DATA FOR THIS TASK:
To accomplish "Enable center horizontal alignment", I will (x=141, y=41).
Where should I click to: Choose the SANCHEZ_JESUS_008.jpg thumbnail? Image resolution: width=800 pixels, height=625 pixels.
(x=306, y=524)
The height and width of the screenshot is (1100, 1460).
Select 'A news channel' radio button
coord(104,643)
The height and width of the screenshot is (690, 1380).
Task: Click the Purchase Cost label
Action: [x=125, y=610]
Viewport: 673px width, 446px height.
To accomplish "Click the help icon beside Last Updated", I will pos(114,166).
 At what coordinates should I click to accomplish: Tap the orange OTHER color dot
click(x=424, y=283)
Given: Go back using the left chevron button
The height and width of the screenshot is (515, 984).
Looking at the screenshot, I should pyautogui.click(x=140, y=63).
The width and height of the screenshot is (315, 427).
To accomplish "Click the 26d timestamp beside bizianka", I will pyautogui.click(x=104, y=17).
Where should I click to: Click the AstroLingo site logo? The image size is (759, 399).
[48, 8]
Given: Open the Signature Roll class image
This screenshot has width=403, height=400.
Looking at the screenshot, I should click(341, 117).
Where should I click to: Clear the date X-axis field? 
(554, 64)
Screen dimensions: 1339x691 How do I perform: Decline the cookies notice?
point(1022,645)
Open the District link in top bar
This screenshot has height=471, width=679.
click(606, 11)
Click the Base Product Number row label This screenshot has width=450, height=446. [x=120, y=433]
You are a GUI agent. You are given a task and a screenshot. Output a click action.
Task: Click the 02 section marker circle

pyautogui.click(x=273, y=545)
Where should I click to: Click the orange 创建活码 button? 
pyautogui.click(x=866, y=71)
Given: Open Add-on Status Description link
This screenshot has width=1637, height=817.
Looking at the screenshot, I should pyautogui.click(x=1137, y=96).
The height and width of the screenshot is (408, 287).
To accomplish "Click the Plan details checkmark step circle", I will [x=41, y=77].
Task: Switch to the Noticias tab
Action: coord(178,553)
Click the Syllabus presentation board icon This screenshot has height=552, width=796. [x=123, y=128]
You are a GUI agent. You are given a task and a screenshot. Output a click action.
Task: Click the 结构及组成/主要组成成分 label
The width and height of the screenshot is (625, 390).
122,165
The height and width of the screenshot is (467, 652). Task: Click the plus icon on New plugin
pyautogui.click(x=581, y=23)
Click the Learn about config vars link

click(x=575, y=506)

ASSIGNED TASK:
Stop at the line containing "The height and width of the screenshot is (1100, 1460).". Please print exactly every line before it from the start of the records, plus that line itself, and nothing else.

TASK RESPONSE:
To accomplish "Enable center horizontal alignment", I will (x=141, y=41).
Where should I click to: Choose the SANCHEZ_JESUS_008.jpg thumbnail? Image resolution: width=800 pixels, height=625 pixels.
(x=306, y=524)
The height and width of the screenshot is (1100, 1460).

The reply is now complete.